» TASK BRIEF:
Print the whole listing below exactly, skipping every picture.

....

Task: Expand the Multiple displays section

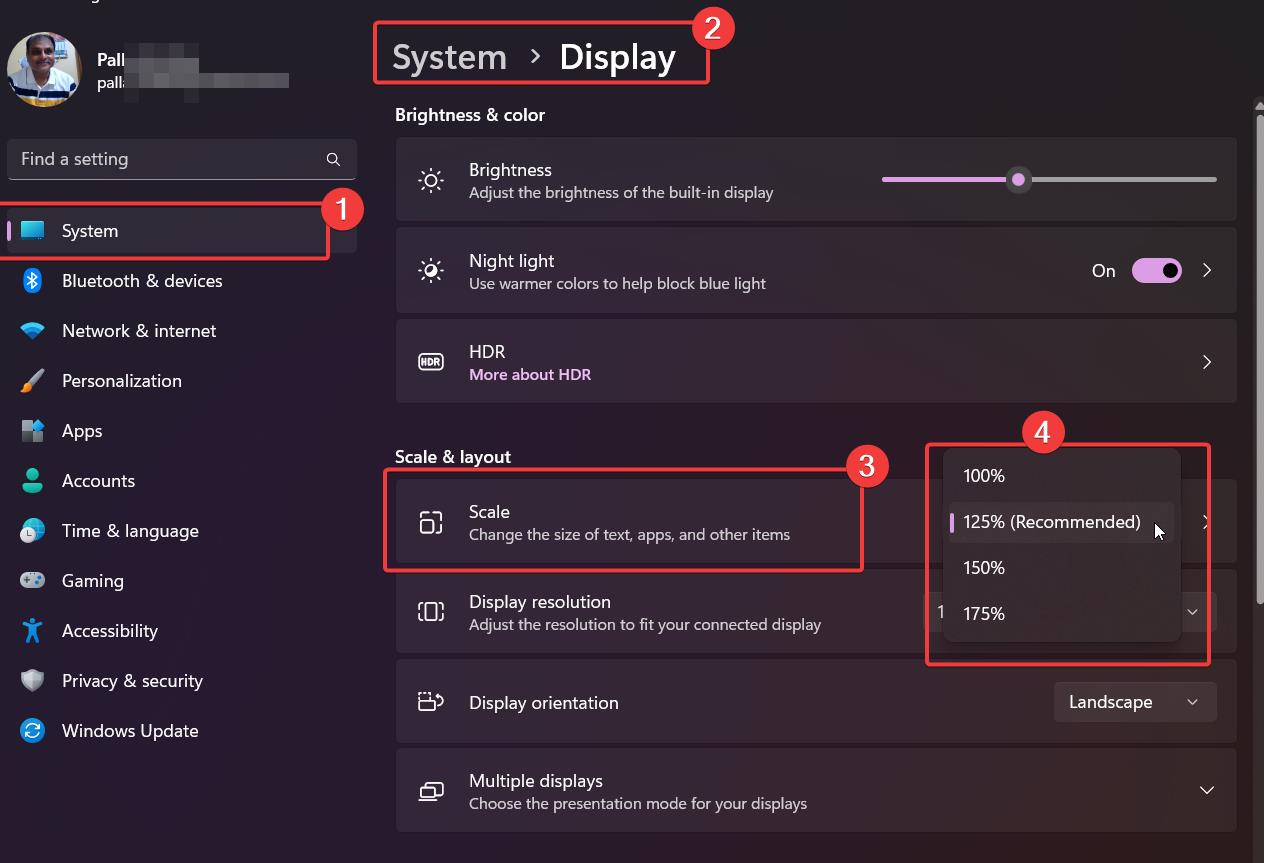Action: click(1206, 790)
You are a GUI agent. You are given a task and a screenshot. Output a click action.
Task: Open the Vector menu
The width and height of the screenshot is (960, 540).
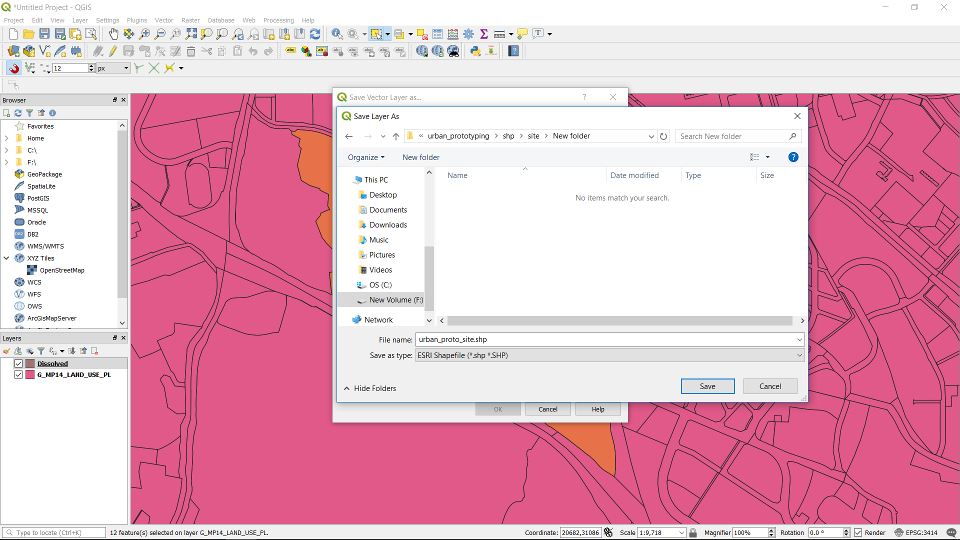(163, 20)
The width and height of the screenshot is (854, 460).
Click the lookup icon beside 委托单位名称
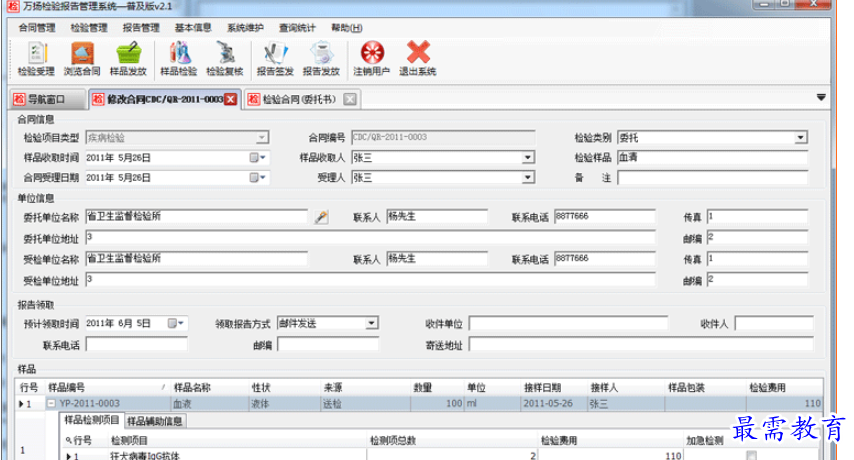(x=321, y=217)
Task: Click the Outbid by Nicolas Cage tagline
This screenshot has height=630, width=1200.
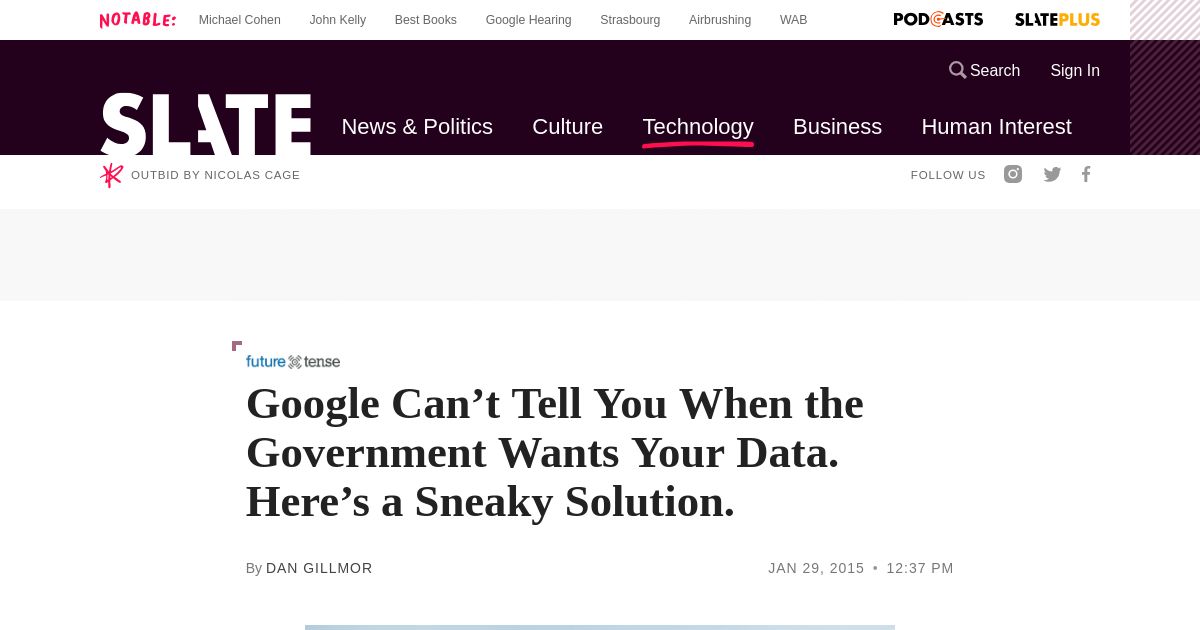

....

» ANSWER SECTION:
Task: Expand the Multiple displays section

Action: click(1206, 790)
You are a GUI agent. You are given a task and a screenshot. Output a click action.
Task: Open the Vector menu
The width and height of the screenshot is (960, 540).
(163, 20)
The width and height of the screenshot is (854, 460).
Click the lookup icon beside 委托单位名称
(x=321, y=217)
Task: Click the Outbid by Nicolas Cage tagline
This screenshot has height=630, width=1200.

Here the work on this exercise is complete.